▶ **Your instructions**:
In full and without alteration, output each record given here.

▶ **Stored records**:
+===+

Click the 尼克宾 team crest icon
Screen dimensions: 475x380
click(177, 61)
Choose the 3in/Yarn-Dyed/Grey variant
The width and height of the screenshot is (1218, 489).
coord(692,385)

+===+

▶ **Answer space**:
Click the 尼克宾 team crest icon
Screen dimensions: 475x380
click(177, 61)
Choose the 3in/Yarn-Dyed/Grey variant
The width and height of the screenshot is (1218, 489).
coord(692,385)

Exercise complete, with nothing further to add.